** Work required **
Render the items from the line containing "is (472, 1008)." through the line containing "What do you see at coordinates (276, 200)", inclusive, as a Markdown table with the columns Row and Line, omitting blank lines.

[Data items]
· · ·

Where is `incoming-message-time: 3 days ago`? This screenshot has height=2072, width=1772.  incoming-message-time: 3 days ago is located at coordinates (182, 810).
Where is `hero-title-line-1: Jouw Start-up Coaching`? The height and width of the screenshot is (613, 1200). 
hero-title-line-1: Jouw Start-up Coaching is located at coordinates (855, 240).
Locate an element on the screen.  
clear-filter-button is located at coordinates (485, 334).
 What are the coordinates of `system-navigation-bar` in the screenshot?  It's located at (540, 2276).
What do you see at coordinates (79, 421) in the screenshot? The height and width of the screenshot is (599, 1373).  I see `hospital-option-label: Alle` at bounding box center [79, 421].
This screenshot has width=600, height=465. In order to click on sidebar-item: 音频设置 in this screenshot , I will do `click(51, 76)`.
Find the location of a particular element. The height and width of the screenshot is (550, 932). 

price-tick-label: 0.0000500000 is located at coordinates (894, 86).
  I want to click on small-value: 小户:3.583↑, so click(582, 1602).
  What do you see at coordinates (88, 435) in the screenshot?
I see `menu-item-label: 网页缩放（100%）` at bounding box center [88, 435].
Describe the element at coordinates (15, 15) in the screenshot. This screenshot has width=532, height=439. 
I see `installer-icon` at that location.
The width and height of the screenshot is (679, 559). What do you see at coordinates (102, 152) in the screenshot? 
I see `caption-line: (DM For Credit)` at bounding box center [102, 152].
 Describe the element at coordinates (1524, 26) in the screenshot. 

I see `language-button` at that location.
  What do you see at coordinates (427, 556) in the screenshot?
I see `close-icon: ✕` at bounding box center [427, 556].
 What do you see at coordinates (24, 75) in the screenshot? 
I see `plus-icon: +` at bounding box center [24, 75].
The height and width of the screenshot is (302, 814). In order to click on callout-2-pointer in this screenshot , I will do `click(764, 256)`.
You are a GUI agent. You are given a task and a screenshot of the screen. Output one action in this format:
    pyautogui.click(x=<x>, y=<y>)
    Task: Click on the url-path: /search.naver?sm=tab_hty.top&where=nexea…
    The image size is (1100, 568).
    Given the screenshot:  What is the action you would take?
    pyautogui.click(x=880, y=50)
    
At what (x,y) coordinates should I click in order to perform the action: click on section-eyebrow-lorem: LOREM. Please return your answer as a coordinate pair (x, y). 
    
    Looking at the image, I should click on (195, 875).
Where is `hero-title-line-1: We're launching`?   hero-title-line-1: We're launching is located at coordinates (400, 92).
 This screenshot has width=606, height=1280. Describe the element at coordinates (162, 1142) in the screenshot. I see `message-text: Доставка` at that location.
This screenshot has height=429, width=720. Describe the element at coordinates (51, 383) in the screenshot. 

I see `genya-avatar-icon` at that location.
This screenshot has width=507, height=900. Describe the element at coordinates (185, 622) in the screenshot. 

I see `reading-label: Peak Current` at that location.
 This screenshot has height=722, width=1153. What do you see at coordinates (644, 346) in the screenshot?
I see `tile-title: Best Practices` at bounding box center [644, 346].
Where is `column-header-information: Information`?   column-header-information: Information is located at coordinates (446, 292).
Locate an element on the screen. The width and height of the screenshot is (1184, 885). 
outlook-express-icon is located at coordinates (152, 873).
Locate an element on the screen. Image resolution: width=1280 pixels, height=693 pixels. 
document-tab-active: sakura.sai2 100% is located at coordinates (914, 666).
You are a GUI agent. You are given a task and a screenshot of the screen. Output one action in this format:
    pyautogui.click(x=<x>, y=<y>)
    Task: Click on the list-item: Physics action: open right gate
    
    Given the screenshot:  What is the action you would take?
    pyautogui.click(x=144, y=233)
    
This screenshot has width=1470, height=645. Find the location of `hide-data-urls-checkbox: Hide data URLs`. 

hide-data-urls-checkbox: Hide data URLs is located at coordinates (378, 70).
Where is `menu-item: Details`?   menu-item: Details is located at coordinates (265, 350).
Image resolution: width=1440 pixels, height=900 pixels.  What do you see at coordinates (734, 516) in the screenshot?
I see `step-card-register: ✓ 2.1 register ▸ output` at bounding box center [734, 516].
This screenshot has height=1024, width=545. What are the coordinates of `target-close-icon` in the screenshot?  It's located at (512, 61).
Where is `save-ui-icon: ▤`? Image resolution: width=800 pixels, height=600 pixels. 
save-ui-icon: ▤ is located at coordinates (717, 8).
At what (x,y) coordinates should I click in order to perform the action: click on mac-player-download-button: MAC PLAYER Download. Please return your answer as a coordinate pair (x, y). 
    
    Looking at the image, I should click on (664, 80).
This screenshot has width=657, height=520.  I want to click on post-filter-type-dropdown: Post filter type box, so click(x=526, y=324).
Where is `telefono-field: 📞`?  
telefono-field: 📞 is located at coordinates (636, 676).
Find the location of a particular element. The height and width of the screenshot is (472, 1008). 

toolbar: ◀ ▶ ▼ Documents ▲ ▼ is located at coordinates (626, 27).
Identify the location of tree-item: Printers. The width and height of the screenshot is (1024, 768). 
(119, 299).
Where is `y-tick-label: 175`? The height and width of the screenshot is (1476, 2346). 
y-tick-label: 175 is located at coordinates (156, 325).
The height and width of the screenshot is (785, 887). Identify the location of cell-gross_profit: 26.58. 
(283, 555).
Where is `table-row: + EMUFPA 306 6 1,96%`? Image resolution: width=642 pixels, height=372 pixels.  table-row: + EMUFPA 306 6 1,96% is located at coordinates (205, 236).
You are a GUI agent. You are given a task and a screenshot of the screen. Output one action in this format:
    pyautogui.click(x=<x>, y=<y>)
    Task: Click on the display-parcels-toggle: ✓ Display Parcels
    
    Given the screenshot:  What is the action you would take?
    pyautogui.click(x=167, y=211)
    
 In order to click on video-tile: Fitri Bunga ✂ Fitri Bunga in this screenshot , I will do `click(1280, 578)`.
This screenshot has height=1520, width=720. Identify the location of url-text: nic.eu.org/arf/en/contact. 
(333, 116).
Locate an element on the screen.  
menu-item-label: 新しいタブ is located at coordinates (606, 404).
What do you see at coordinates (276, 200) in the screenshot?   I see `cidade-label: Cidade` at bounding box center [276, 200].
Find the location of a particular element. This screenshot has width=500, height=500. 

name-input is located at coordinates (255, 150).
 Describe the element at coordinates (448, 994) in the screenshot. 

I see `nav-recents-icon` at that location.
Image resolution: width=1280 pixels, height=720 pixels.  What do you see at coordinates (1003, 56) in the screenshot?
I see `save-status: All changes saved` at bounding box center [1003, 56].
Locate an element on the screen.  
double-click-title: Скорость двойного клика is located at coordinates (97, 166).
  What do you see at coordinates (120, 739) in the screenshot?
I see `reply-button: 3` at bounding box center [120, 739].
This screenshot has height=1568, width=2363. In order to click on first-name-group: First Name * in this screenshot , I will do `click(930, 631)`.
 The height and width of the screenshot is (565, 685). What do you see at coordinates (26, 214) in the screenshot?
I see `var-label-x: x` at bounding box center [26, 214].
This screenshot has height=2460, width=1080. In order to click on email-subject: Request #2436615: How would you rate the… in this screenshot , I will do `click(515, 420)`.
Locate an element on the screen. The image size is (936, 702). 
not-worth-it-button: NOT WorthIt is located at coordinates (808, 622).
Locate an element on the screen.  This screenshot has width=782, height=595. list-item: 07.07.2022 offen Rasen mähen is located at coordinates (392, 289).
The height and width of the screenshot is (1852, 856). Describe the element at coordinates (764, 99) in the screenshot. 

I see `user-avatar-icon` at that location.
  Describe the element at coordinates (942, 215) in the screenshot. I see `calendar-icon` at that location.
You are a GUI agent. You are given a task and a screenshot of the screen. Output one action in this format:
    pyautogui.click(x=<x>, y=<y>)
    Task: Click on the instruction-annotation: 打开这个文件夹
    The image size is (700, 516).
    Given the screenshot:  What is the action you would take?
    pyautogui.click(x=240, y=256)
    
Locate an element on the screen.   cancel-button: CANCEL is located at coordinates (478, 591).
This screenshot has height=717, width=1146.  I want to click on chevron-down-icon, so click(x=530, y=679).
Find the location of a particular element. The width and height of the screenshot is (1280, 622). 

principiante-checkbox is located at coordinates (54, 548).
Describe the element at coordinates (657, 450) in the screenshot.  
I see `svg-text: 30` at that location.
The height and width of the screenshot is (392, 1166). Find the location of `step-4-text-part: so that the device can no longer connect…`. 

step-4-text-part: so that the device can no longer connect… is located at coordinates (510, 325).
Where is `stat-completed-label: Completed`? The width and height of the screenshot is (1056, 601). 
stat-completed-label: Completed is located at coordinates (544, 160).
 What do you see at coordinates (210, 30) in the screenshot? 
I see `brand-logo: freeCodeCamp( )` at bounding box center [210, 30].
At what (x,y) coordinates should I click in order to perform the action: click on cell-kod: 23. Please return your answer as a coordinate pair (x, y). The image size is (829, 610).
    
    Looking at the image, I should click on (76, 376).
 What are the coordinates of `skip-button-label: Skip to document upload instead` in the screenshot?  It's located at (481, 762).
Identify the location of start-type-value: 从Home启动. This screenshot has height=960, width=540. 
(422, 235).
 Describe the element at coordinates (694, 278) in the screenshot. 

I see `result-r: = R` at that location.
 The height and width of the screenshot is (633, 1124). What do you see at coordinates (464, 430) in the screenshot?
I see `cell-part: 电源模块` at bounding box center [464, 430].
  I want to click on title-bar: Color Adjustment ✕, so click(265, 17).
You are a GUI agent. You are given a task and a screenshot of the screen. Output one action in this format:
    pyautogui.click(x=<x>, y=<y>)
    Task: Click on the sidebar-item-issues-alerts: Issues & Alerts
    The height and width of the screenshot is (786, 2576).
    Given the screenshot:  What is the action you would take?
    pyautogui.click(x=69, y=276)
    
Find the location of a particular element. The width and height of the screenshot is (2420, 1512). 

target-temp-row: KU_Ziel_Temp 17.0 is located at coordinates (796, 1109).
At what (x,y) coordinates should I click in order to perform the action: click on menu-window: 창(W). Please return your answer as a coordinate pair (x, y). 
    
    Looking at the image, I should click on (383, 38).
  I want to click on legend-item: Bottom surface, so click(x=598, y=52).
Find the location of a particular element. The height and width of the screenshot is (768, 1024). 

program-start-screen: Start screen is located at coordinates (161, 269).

· · ·

** Answer space **
| Row | Line |
|---|---|
| 1 | Find the location of a particular element. The height and width of the screenshot is (472, 1008).  |
| 2 | toolbar: ◀ ▶ ▼ Documents ▲ ▼ is located at coordinates (626, 27). |
| 3 | Identify the location of tree-item: Printers. The width and height of the screenshot is (1024, 768).  |
| 4 | (119, 299). |
| 5 | Where is `y-tick-label: 175`? The height and width of the screenshot is (1476, 2346).  |
| 6 | y-tick-label: 175 is located at coordinates (156, 325). |
| 7 | The height and width of the screenshot is (785, 887). Identify the location of cell-gross_profit: 26.58.  |
| 8 | (283, 555). |
| 9 | Where is `table-row: + EMUFPA 306 6 1,96%`? Image resolution: width=642 pixels, height=372 pixels.  table-row: + EMUFPA 306 6 1,96% is located at coordinates (205, 236). |
| 10 | You are a GUI agent. You are given a task and a screenshot of the screen. Output one action in this format: |
| 11 |     pyautogui.click(x=<x>, y=<y>) |
| 12 |     Task: Click on the display-parcels-toggle: ✓ Display Parcels |
| 13 |     Given the screenshot:  What is the action you would take? |
| 14 |     pyautogui.click(x=167, y=211) |
| 15 |  In order to click on video-tile: Fitri Bunga ✂ Fitri Bunga in this screenshot , I will do `click(1280, 578)`. |
| 16 | This screenshot has height=1520, width=720. Identify the location of url-text: nic.eu.org/arf/en/contact.  |
| 17 | (333, 116). |
| 18 | Locate an element on the screen.   |
| 19 | menu-item-label: 新しいタブ is located at coordinates (606, 404). |
| 20 | What do you see at coordinates (276, 200) in the screenshot?   I see `cidade-label: Cidade` at bounding box center [276, 200]. |